Management of Listeria Exposures and Infections – Non-pregnant
Clinicians often need to manage individuals exposed to listeria-contaminated food. The CDC provides guidelines for non-pregnant individuals, though they are based on limited scientific data. The American College of Obstetricians and Gynecologists (ACOG) offers similar recommendations, with specific considerations for pregnancy, maternal-fetal health, and neonatal concerns.
General Exposure and Management Principles for Listeria
Management should be tailored to each patient based on their risk profile, exposure type, setting, and clinical presentation, with consultation from an infectious disease specialist recommended.
Listeria Exposure – Afebrile Without Symptoms
For asymptomatic individuals exposed to listeria, testing or treatment is generally not recommended, even for high-risk individuals. Patients should be informed about listeriosis symptoms and advised to seek evaluation if symptoms like fever, flu-like symptoms, or myalgia develop within 60 days. Immunocompromised and elderly individuals should be especially vigilant for CNS infection symptoms.
Listeria Exposure – Afebrile with Mild Symptoms
For high-risk individuals with mild symptoms, conservative management can be considered. Testing is usually not indicated, but blood cultures should be obtained. Oral antibiotics like ampicillin, amoxicillin, or TMP-SMX are recommended by some clinicians. However, there is no scientific evidence supporting their effectiveness against listeria.

----------

Problems to solve:
1. Reproduce the stretch of the passage on Listeria management from "Listeria Exposure – Afebrile with Mild" through "effectiveness against listeria.".
2. List the oral antibiotics that the passage on Listeria management says some clinicians recommend.
Nothing in the material after this passage is needed.

Information supplied:
----------

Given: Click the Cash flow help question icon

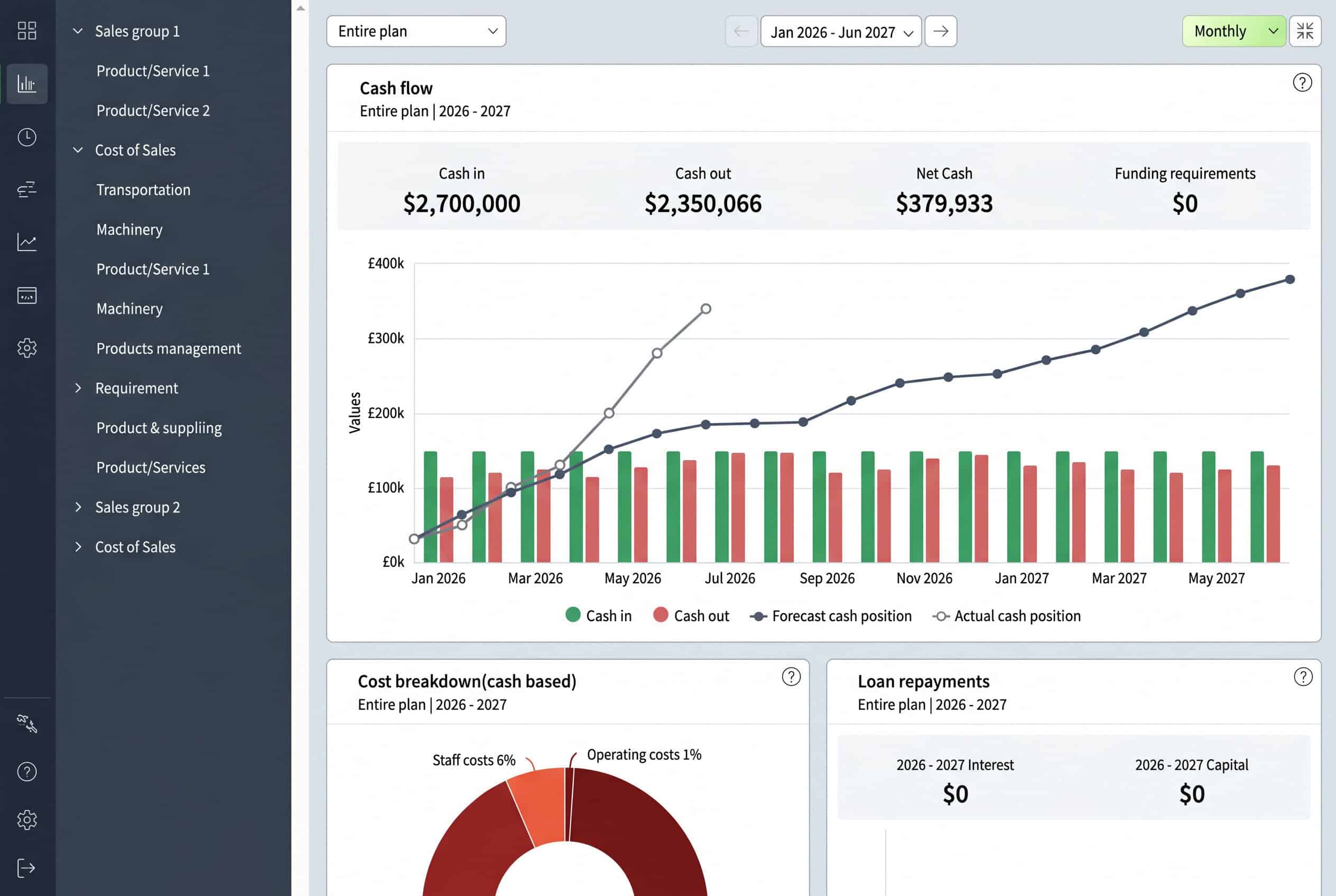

----------

Exercise responses:
1.
Listeria Exposure – Afebrile with Mild Symptoms
For high-risk individuals with mild symptoms, conservative management can be considered. Testing is usually not indicated, but blood cultures should be obtained. Oral antibiotics like ampicillin, amoxicillin, or TMP-SMX are recommended by some clinicians. However, there is no scientific evidence supporting their effectiveness against listeria.

2. Ampicillin, amoxicillin, TMP-SMX